If you close all your cards and have no revolving accounts, there's a chance it could hurt your credit score eventually because you won't get the benefit of showing responsible payment history on an active account, says Anthony Sprauve, senior consumer credit specialist at FICO.
"It's generally better to show moderate and responsible use of revolving credit than having no recent use of revolving credit," he says.
If you want to open a new card for emergencies, your credit score will get hit for sure. Every time you apply for new credit, the lender requests your credit report, a process called a hard inquiry. Each hard inquiry lowers your credit score and remains on your credit file for two years. If this ends up being the case, I strongly recommend you wait until the refinancing is completed before opening a new credit card. Otherwise, you could derail the refinancing if the lender notices that you applied for a new credit card and your credit score is lower.
Now, if the bank wants you to close only the credit cards with the highest balances, but other cards can remain open, then you run the risk of a higher utilization rate down the road, which also dents your credit score. That rate is the percentage of available credit that you use. The key is to keep that rate below 20 percent.

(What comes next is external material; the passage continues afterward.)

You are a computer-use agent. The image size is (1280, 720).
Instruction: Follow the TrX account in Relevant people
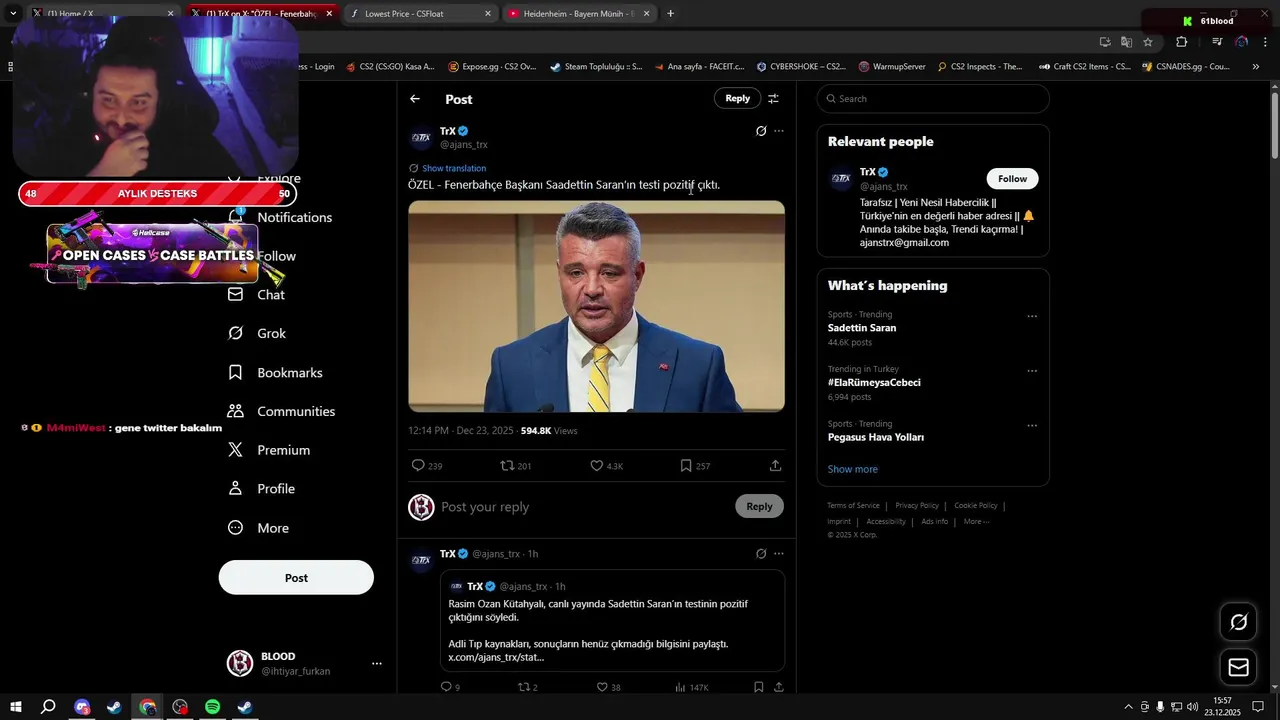pyautogui.click(x=1012, y=179)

For example, say you have four cards that have $1,000 in credit limits. If you regularly charge $800 every month across the cards, then your utilization rate is 20 percent. But if you have to close two of those cards and your monthly charges remain unchanged, then you're using 40 percent of your available credit. Close three cards and you're using 80 percent of your credit. That will ding your credit score.
To mitigate the effect to your utilization rate, ask your other credit card companies if they would consider a credit limit increase. You could also apply for a new credit card -- again, after the refinancing has closed -- to add more available credit to your credit file. Just make sure to responsibly handle any new credit.
With all that said, this is a strange request from a bank. Two mortgage professionals I spoke with said that it's not unusual for a bank to require you to pay off your credit card balances to lower your debt-to-income ratio, but they never heard of banks asking applicants to close their cards.
"I've heard of a lot of reasons why loans get denied, and having too many credit cards is not one of them," says John Stearns, Mortgage Banker at American Fidelity Mortgage in Wisconsin. "Having too much credit card debt is, though."
Go back to your bank and ask for a clarification. Maybe just paying off your credit card debt is enough to get the refinancing done.